SHORT EXERCISE:
Transcribe every line of the listing below verbatim, in its original order.

Records from a data collection:
⁂

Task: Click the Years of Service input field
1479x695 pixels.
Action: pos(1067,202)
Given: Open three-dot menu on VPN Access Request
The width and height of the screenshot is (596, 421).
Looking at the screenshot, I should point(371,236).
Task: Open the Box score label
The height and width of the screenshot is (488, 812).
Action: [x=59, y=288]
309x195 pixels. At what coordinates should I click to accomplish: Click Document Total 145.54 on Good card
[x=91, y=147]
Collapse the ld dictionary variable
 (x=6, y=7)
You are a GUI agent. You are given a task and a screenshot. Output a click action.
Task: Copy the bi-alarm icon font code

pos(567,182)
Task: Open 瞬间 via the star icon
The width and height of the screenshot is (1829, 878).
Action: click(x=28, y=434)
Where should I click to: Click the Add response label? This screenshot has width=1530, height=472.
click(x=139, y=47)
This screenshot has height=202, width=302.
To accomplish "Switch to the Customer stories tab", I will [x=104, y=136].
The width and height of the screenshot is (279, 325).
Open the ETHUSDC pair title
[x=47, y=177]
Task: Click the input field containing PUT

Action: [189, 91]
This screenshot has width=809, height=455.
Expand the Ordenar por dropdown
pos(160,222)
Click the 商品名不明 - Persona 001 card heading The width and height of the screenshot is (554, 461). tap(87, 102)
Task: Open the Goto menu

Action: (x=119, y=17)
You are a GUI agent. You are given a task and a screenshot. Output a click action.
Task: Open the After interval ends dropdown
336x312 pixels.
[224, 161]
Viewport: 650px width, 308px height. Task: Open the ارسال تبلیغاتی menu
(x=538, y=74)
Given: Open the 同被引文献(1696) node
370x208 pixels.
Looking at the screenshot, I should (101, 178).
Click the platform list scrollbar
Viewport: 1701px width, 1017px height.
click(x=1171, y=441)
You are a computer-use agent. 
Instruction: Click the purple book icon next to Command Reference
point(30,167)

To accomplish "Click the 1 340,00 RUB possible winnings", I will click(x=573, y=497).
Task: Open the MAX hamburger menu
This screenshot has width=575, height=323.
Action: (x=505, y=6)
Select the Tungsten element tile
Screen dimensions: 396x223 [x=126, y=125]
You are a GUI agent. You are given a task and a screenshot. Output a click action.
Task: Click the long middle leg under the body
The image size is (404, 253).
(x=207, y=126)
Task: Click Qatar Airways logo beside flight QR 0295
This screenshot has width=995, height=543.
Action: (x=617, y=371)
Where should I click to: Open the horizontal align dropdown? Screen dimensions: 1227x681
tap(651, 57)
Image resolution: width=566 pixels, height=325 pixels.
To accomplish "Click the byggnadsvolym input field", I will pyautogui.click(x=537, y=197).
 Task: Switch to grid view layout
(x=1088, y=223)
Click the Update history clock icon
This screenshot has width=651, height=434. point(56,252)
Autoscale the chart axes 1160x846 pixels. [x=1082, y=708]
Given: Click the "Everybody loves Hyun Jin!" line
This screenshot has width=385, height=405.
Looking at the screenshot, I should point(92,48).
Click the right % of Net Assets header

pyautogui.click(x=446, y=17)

⁂

TASK SOLUTION:
Task: Click the Years of Service input field
1479x695 pixels.
Action: pos(1067,202)
Given: Open three-dot menu on VPN Access Request
The width and height of the screenshot is (596, 421).
Looking at the screenshot, I should point(371,236).
Task: Open the Box score label
The height and width of the screenshot is (488, 812).
Action: [x=59, y=288]
309x195 pixels. At what coordinates should I click to accomplish: Click Document Total 145.54 on Good card
[x=91, y=147]
Collapse the ld dictionary variable
 (x=6, y=7)
You are a GUI agent. You are given a task and a screenshot. Output a click action.
Task: Copy the bi-alarm icon font code

pos(567,182)
Task: Open 瞬间 via the star icon
The width and height of the screenshot is (1829, 878).
Action: click(x=28, y=434)
Where should I click to: Click the Add response label? This screenshot has width=1530, height=472.
click(x=139, y=47)
This screenshot has height=202, width=302.
To accomplish "Switch to the Customer stories tab", I will [x=104, y=136].
The width and height of the screenshot is (279, 325).
Open the ETHUSDC pair title
[x=47, y=177]
Task: Click the input field containing PUT

Action: [189, 91]
This screenshot has width=809, height=455.
Expand the Ordenar por dropdown
pos(160,222)
Click the 商品名不明 - Persona 001 card heading The width and height of the screenshot is (554, 461). tap(87, 102)
Task: Open the Goto menu

Action: (x=119, y=17)
You are a GUI agent. You are given a task and a screenshot. Output a click action.
Task: Open the After interval ends dropdown
336x312 pixels.
[224, 161]
Viewport: 650px width, 308px height. Task: Open the ارسال تبلیغاتی menu
(x=538, y=74)
Given: Open the 同被引文献(1696) node
370x208 pixels.
Looking at the screenshot, I should (101, 178).
Click the platform list scrollbar
Viewport: 1701px width, 1017px height.
click(x=1171, y=441)
You are a computer-use agent. 
Instruction: Click the purple book icon next to Command Reference
point(30,167)

To accomplish "Click the 1 340,00 RUB possible winnings", I will click(x=573, y=497).
Task: Open the MAX hamburger menu
This screenshot has width=575, height=323.
Action: (x=505, y=6)
Select the Tungsten element tile
Screen dimensions: 396x223 [x=126, y=125]
You are a GUI agent. You are given a task and a screenshot. Output a click action.
Task: Click the long middle leg under the body
The image size is (404, 253).
(x=207, y=126)
Task: Click Qatar Airways logo beside flight QR 0295
This screenshot has width=995, height=543.
Action: (x=617, y=371)
Where should I click to: Open the horizontal align dropdown? Screen dimensions: 1227x681
tap(651, 57)
Image resolution: width=566 pixels, height=325 pixels.
To accomplish "Click the byggnadsvolym input field", I will pyautogui.click(x=537, y=197).
 Task: Switch to grid view layout
(x=1088, y=223)
Click the Update history clock icon
This screenshot has width=651, height=434. point(56,252)
Autoscale the chart axes 1160x846 pixels. [x=1082, y=708]
Given: Click the "Everybody loves Hyun Jin!" line
This screenshot has width=385, height=405.
Looking at the screenshot, I should point(92,48).
Click the right % of Net Assets header

pyautogui.click(x=446, y=17)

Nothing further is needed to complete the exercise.